▸ What the task asks:
Provide the number of lines below containing the word "computer", without any other words.

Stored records
※ ※ ※

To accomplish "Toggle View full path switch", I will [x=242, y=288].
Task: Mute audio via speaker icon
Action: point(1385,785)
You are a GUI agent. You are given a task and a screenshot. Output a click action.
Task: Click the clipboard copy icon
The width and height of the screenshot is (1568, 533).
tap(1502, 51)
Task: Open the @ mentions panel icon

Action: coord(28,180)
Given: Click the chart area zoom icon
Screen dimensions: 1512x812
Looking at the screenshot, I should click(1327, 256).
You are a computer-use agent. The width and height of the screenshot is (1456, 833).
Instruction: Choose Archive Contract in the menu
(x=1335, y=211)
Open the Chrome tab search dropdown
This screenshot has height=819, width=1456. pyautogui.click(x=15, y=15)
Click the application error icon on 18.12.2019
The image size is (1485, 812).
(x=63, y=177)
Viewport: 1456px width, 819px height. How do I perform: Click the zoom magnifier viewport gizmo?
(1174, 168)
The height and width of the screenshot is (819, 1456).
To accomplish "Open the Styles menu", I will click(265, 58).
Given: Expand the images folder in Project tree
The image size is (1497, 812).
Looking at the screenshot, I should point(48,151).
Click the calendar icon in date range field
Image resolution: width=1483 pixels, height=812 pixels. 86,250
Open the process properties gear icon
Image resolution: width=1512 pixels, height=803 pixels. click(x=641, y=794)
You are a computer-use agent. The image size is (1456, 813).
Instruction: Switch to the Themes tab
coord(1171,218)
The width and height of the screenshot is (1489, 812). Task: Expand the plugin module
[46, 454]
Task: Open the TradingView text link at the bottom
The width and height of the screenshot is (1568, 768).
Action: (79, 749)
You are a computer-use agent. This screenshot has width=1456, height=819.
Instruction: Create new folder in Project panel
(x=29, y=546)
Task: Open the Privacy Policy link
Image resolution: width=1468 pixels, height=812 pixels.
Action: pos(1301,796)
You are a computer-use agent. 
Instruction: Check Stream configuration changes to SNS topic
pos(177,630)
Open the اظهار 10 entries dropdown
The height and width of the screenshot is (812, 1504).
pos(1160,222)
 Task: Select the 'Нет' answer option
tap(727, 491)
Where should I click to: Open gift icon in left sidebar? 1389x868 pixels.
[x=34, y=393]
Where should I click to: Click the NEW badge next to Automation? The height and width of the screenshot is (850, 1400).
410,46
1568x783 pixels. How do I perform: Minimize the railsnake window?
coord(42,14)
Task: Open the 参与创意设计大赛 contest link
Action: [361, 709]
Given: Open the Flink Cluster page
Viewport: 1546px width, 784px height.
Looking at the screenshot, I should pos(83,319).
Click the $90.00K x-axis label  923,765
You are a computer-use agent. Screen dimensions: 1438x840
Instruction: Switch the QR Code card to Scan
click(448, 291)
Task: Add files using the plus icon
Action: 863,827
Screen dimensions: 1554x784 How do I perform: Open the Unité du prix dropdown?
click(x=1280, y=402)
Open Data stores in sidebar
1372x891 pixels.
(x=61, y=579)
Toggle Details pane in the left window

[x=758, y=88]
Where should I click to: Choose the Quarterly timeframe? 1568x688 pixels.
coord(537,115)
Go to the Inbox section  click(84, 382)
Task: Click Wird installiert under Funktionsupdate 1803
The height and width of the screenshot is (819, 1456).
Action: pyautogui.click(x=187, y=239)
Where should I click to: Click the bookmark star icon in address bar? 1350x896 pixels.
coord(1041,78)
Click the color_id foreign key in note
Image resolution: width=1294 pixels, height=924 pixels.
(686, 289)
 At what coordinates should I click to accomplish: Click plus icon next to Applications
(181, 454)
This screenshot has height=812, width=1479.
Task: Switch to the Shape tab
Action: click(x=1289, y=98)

※ ※ ※

▸ Result below:
5